(Stored data)
────────────────────────────────────────

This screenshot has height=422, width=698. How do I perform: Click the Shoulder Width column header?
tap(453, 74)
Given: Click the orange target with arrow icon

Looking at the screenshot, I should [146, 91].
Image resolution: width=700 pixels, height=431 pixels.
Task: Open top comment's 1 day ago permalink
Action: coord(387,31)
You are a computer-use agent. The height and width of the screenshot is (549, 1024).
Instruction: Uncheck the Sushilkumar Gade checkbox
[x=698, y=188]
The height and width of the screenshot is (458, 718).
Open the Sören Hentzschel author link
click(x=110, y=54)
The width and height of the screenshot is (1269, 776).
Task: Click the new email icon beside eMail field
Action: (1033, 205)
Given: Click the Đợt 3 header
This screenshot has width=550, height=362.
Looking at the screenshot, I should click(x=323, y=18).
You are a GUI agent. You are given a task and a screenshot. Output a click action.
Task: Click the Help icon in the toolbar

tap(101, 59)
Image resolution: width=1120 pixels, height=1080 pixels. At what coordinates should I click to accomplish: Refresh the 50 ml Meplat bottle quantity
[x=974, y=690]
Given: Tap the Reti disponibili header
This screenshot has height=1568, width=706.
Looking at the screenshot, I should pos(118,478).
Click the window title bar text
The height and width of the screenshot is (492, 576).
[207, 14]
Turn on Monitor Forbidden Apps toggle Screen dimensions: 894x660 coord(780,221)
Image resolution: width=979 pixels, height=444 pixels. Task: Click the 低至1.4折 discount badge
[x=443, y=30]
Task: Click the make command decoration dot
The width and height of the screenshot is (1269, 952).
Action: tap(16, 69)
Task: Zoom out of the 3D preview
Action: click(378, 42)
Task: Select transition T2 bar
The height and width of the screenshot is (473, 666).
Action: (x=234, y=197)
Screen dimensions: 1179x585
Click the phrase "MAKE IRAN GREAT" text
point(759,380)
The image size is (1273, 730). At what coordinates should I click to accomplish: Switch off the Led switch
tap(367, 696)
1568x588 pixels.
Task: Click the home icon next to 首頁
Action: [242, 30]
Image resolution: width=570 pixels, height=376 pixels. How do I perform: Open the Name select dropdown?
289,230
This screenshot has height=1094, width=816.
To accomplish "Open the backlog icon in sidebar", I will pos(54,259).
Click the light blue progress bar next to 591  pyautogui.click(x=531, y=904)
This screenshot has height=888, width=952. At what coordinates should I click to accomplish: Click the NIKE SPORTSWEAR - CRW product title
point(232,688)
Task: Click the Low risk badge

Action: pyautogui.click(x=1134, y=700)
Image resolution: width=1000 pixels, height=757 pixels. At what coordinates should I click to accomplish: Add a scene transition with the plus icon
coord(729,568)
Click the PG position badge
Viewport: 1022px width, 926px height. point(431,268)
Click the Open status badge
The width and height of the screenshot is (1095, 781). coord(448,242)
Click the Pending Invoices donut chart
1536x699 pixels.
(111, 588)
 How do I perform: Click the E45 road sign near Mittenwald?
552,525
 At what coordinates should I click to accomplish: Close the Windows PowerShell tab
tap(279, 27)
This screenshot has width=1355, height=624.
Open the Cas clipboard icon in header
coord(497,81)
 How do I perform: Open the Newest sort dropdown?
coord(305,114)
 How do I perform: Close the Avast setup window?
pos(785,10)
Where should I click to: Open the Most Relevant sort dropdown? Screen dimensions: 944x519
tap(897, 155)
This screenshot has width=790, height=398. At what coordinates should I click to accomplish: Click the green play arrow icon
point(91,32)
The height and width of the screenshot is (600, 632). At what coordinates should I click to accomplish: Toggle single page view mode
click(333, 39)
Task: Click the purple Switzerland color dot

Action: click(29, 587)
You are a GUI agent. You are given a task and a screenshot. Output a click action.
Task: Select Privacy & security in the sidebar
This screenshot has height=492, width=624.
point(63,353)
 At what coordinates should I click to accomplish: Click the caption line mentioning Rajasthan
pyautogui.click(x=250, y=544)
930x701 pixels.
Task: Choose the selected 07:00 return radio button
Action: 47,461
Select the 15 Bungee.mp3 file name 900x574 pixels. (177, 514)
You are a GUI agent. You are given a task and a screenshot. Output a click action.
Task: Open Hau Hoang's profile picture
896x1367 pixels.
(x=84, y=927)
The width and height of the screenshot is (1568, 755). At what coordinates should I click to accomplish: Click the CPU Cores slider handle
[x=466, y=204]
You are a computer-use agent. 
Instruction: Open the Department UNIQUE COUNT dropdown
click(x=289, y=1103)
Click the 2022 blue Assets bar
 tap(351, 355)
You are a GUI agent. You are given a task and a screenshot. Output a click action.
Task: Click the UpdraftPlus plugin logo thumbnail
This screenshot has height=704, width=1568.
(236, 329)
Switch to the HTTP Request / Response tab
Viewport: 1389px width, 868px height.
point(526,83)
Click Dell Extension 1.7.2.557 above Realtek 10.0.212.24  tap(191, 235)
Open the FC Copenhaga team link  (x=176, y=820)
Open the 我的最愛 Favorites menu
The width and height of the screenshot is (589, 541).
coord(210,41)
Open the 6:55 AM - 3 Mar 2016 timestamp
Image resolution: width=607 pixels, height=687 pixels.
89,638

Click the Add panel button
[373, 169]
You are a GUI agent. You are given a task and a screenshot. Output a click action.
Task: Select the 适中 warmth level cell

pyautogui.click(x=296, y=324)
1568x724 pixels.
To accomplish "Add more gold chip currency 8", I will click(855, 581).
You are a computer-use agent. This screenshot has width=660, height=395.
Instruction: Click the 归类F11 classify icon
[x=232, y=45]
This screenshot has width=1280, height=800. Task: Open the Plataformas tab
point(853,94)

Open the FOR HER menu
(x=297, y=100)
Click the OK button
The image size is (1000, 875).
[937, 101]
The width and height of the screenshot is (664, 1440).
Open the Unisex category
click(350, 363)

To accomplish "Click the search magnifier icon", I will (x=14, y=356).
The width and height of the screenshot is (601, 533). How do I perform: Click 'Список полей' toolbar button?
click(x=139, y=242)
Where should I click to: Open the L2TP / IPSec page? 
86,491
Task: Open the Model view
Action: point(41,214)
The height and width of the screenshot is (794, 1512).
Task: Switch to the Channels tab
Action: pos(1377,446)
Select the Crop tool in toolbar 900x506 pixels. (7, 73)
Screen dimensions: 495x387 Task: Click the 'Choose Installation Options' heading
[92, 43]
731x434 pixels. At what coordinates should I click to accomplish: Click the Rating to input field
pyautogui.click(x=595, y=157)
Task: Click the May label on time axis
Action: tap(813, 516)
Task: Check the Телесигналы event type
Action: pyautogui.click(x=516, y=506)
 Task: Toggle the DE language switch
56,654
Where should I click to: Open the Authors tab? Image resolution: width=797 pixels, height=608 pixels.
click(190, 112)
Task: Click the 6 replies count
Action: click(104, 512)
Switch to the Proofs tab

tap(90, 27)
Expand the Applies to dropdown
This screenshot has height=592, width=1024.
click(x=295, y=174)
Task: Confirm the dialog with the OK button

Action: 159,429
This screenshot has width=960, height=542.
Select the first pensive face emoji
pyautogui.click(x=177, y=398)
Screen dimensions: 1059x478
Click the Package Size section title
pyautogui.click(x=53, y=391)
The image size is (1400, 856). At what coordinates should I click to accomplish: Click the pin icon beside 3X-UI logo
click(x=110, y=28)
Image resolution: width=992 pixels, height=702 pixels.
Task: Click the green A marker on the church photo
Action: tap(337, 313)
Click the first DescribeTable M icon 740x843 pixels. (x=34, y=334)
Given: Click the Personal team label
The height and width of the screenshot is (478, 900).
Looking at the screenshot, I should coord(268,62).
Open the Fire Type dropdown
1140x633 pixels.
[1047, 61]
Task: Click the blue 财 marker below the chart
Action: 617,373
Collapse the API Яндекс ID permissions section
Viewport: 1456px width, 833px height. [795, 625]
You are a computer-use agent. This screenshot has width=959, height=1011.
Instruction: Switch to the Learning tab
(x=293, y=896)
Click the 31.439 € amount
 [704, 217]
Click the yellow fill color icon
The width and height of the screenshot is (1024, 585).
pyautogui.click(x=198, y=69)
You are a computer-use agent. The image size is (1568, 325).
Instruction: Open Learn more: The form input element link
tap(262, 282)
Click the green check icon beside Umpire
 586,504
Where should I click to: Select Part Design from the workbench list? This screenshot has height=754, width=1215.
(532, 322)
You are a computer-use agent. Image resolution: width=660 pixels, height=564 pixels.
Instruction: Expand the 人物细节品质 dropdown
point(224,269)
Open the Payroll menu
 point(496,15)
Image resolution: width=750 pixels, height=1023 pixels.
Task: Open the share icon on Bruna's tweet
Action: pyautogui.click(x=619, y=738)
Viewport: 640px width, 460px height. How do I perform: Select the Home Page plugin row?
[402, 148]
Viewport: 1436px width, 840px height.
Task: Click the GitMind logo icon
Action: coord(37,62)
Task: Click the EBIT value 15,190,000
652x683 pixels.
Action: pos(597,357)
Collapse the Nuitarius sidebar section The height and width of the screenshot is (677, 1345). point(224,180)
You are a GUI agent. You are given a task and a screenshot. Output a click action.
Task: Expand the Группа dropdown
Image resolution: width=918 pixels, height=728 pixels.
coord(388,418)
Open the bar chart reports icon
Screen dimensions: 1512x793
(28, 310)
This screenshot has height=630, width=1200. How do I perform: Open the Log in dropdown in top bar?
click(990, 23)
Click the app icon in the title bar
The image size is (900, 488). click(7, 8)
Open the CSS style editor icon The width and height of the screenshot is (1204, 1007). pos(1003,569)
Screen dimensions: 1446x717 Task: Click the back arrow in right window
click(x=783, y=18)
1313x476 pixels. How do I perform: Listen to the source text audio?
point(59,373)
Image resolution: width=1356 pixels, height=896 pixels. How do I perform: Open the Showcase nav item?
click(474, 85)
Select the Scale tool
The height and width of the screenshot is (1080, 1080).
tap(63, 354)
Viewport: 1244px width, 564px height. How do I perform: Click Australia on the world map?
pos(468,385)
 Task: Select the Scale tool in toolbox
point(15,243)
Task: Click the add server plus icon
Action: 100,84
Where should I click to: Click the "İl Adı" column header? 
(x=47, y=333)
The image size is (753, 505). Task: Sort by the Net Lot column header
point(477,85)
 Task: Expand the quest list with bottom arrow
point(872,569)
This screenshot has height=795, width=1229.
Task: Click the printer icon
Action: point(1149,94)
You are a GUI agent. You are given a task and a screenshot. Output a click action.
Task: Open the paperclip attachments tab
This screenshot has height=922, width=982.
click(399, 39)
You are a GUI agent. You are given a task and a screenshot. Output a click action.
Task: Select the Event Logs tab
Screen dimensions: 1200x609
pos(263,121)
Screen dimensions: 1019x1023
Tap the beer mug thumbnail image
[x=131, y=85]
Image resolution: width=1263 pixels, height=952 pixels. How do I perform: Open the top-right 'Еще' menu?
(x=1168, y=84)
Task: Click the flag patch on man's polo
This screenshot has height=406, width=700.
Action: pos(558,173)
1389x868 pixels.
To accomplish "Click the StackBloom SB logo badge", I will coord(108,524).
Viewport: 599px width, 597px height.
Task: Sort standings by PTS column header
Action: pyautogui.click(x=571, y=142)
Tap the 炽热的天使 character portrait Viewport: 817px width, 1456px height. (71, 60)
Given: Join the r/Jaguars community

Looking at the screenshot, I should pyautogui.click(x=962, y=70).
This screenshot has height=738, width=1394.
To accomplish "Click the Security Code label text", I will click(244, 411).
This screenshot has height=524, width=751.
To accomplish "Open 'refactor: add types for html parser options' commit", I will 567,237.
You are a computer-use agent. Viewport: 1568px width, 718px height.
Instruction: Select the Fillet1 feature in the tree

────────────────────────────────────────

» EXERCISE DESCRIPTION
From the records above, reproduce exactly the lines from the one with "Given: Tap the Reti disponibili header" to the one with "Turn on Monitor", both included, and no others.

» WRITTEN REPLY
Given: Tap the Reti disponibili header
This screenshot has height=1568, width=706.
Looking at the screenshot, I should pos(118,478).
Click the window title bar text
The height and width of the screenshot is (492, 576).
[207, 14]
Turn on Monitor Forbidden Apps toggle Screen dimensions: 894x660 coord(780,221)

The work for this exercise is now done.